§ **PAGE EXCERPT**
- Opening Delimiter -
Although I’m a stay-at-home mom I think it is absolutely critical that adoptive parents be given the same parental leave as biological parents. We raised two biological children before we adopted a sibling set of four and it is by far a more difficult experience to parent adopted children. Adoptive parents face many set-backs and need as much time as possible to connect with their sons and daughters, as attachment and bonds do not happen overnight. And beyond the need for time to attach, new parents need a great deal of time to deal with all of the fall-out from a child’s history of trauma.
New parents with biological babies don’t sleep much and there is a learning curve but most people don’t realize that often adoptive parents with older children don’t sleep either, even with a ten-year-old! Our children were up all night crying, grieving, in fear, looking for attention. Every single night. Imagine getting little sleep but needing to search for your older child who has run away because they had homework. Imagine that in a chronic state of exhaustion you might be holding the arms of your child who is physically attacking themselves because they couldn’t accomplish something. Imagine being up all night then trying to cook dinner while stopping your child from completely destroying a room because they couldn’t have cookies.
- Closing Delimiter -
§ **EXERCISE DESCRIPTION**
In the parental leave passage, what did the writer's family adopt after raising two biological children? Rely on the parental leave passage alone.

§ **DATA FOR REVIEW**
- Opening Delimiter -
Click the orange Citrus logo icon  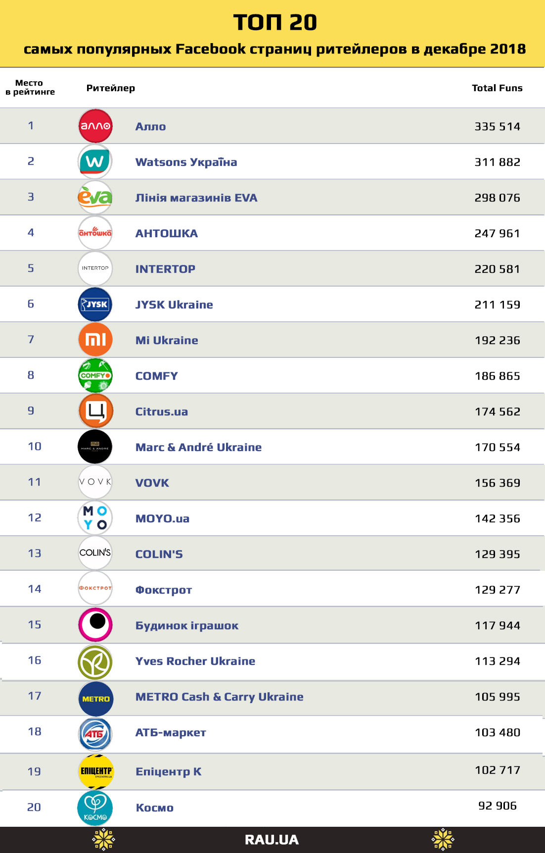pyautogui.click(x=95, y=411)
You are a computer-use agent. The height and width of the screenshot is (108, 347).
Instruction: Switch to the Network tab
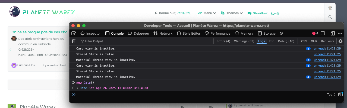(163, 33)
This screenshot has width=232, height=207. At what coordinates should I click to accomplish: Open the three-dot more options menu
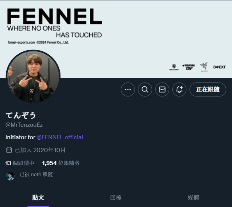(128, 89)
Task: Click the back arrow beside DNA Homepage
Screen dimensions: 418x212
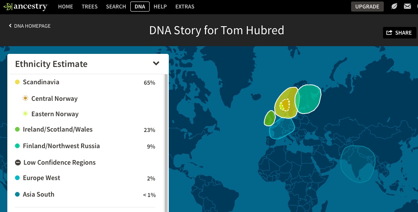Action: 10,26
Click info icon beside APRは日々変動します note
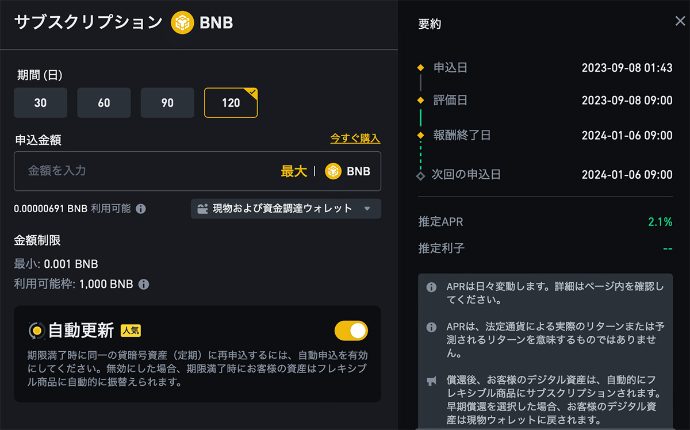 431,287
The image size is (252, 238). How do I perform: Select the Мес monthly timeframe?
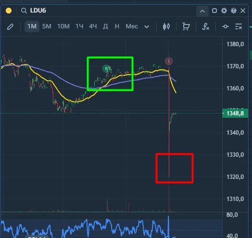coord(132,26)
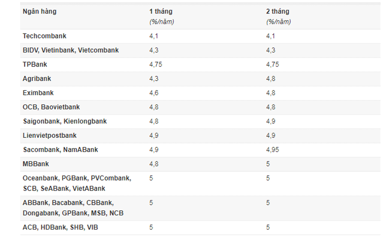
Task: Click the Agribank row name
Action: click(37, 79)
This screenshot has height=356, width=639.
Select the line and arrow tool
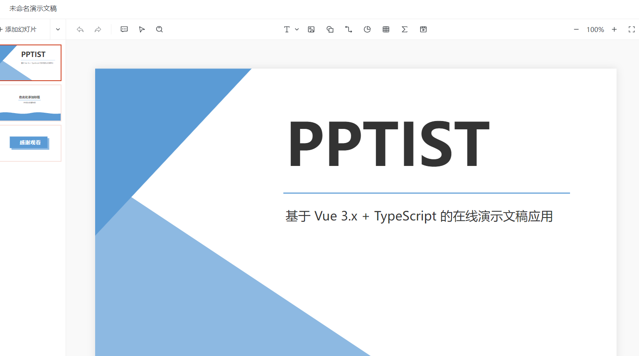coord(348,29)
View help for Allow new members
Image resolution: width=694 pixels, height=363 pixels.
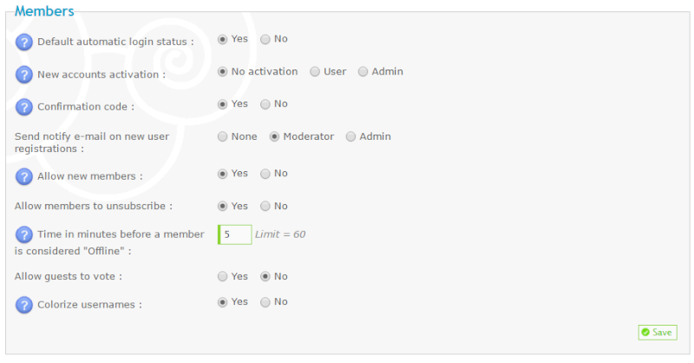[24, 176]
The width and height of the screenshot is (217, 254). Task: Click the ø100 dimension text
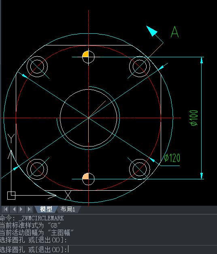(x=194, y=118)
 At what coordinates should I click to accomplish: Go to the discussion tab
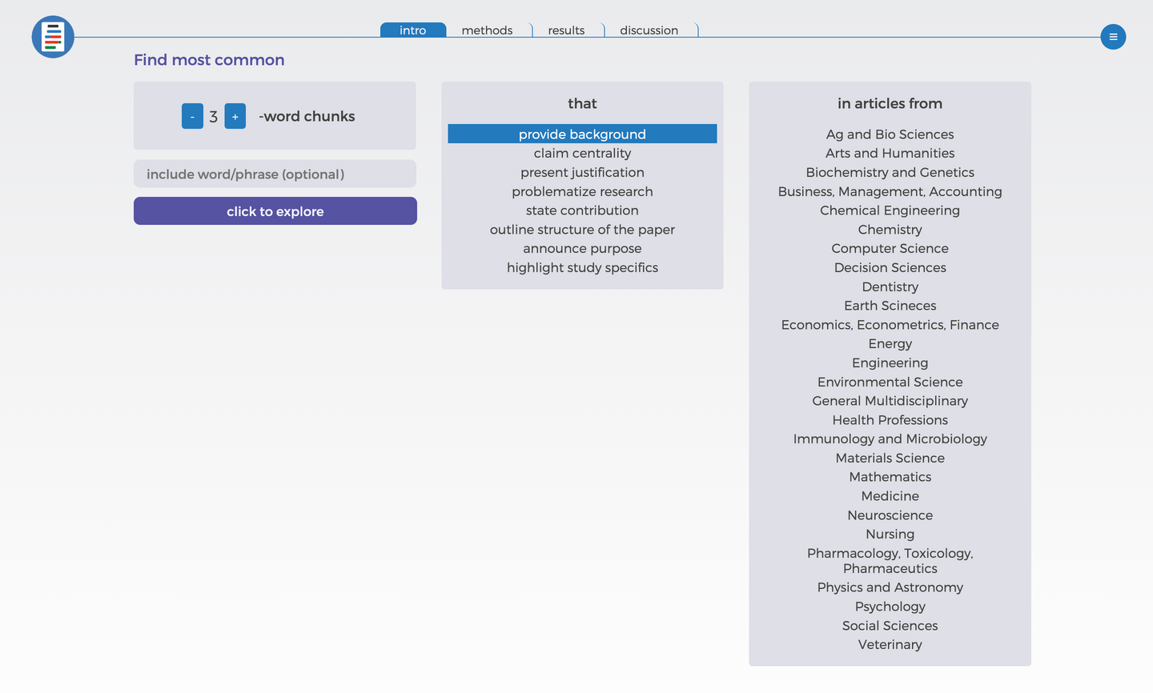(x=649, y=30)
- Closing Delimiter -
§ **ANSWER TO THE EXERCISE**
A sibling set of four.